Open beyarkay opened 1 year ago
@beyarkay, I tried to reproduce the mentioned code on tensorflow v2.12. Kindly find the gist of it here and could you please confirm the output was similar at your end aswell. Thank you!
Yes, I can confirm that the programs are the same. Both of them:
Do you know if the coercion from logits to probabilities is intended behaviour or not? It seems like a mistake to me, but I'm not sure about the history of the function (and git blame
wasn't particularly enlightening)
@tilakrayal any chance on an update on this issue before the weekend?
Thanks for reporting the issue.
AFAIK, We don't have explicit check/validation for y_pred
probabilities sum to 1, but it is expected to provide the probability distribution values.
In general use cases for example when the softmax
activation function is used in your model, it gives the probability distribution.
Consider below example:
import tensorflow as tf
import numpy as np
y_true = [[0, 1, 0], [0, 0, 1]]
y_logits = [[0.15, 0.05, 0], [0.01, 0.08, 0.01]]
y_pred = tf.keras.layers.Softmax()(np.array(y_logits)).numpy()
print(y_pred)
[[0.36159232 0.32718226 0.3112254 ]
[0.32546702 0.34906602 0.32546702]]
The issue I have is more that I can pass data to tf.keras.losses.categorical_crossentropy
which is obviously incorrect, but no errors are raised.

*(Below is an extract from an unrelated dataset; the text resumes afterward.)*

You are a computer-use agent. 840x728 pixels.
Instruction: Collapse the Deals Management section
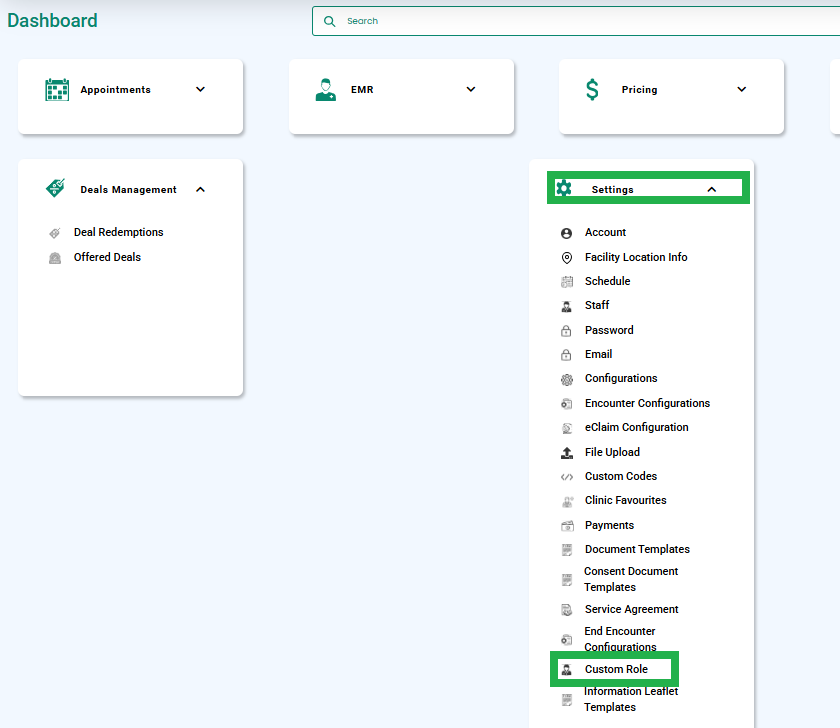(200, 190)
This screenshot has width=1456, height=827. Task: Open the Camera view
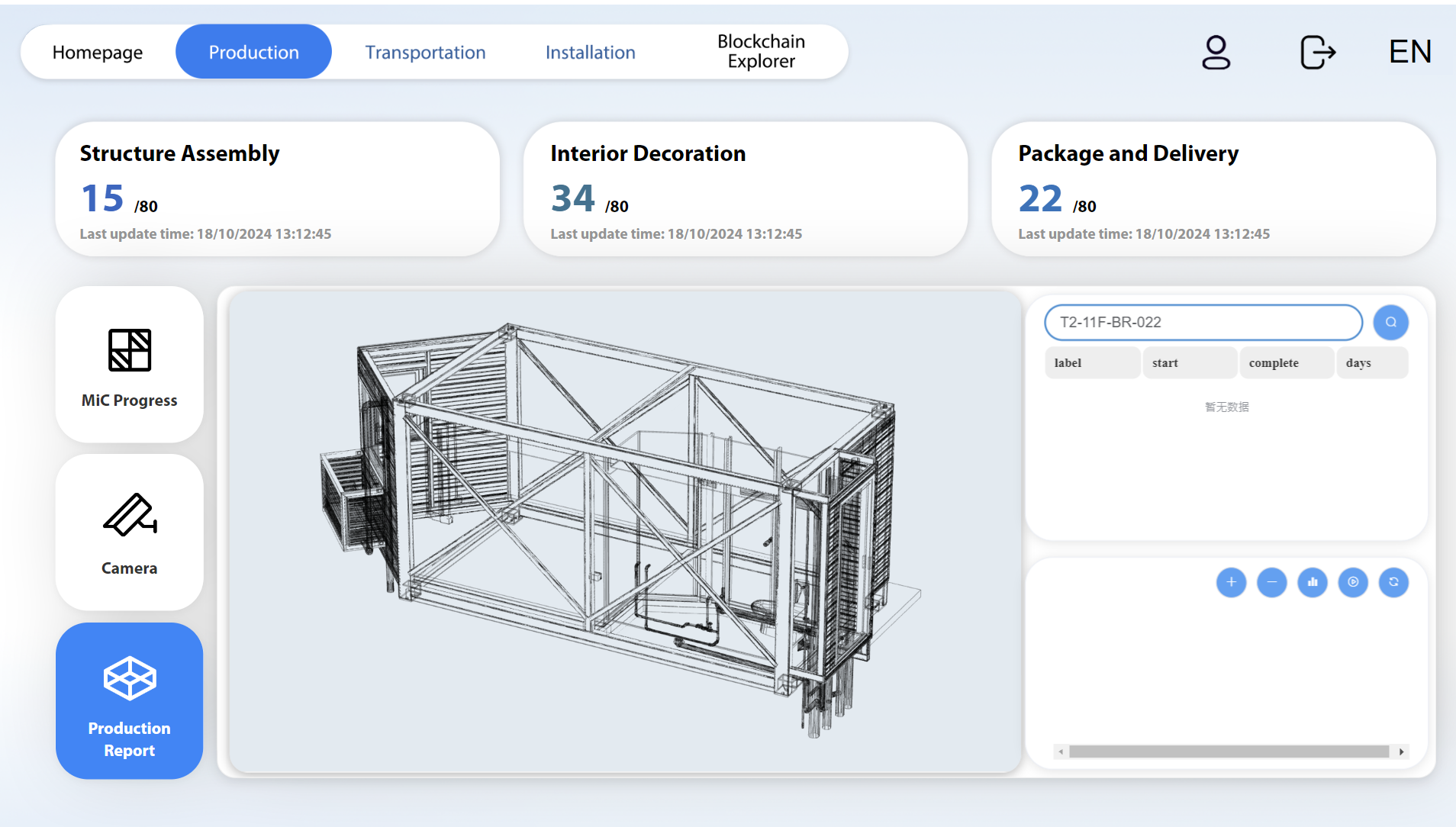click(x=130, y=533)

If you ran a store that accepts USD and I tried to pay you in INR, you would check the currency and tell me to go exchange my money. You definitely wouldn't take 100 INR, tell yourself that it's the same as 100 USD because I forgot to tell you that I'm giving you INR, and then let me buy whatever I want that's worth 100 USD.
But right now, keras
is happily taking my input, sees that they don't sum to 1 (so definitely aren't valid probabilities), but nonetheless will coerce them into probabilities because the user didn't check the box that says "these aren't probabilities". And then the user doesn't even get a warning saying that the coercion was made.

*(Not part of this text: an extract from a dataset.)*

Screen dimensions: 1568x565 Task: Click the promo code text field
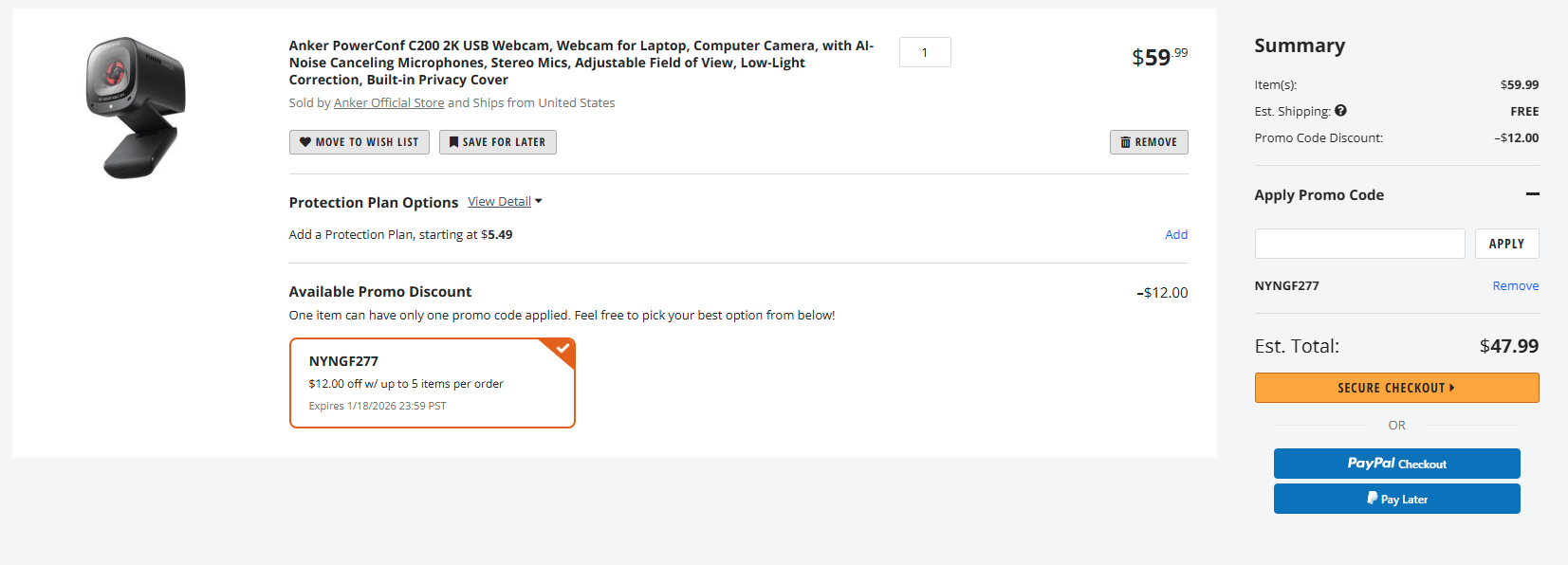pos(1359,244)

People make mistakes. I can understand not wanting to do some checks in the library that the user really should be doing themselves, that will just cause the complexity of the codebase to explode. But when the code takes the input and forces it to sum to 1, it is doing the worst of both worlds. It's not checking that the user's input was correct, but it's also succeeding when the user's input was incorrect.
Would it be possible to remove line https://github.com/keras-team/keras/blob/master/keras/backend.py#L5589 and raise an error if the probabilities do not sum to 1? I'm happy to write the PR myself, I just want to know that it won't be shot down if I do so.
Hi @beyarkay, while waiting the Team's response let me provide some inputs.
I think this requires much more effort rather than adding a simple assertion. Here are some of the errors you can get:
1) OperatorNotAllowedInGraphError, using a symbolic tf.Tensor
as a Python bool
is not allowed
2) Using a symbolic tf.Tensor
as a Python bool
is not allowed
3) RaggedTensor object has no len()
So checking and catching mistakes in graph mode is a challenging problem, and RaggedTensor function calls works different (as far as I know).
Hi @Frightera thanks for raising the subtleties that I missed. I do agree that the proof of concept assert
I had would not be good for a production ready system. There absolutely are errors that will need to be handled, but I wanted to know from the keras team if they would merge a PR that solved this before I spent the time implementing a battle-ready fix for this issue.
The reason why I'm hesitant is because the original code had a comment explicitly describing this behaviour:
# Adjust the predictions so that the probability of
# each class for every sample adds up to 1
# This is needed to ensure that the cross entropy is
# computed correctly.
output = output / tf.reduce_sum(output, axis, True)
Which makes me think that this might be a feature, and not a bug. While I'm not sure what the feature would be, I'm eager to hear from the keras team about whether or not this coercion is intended behaviour.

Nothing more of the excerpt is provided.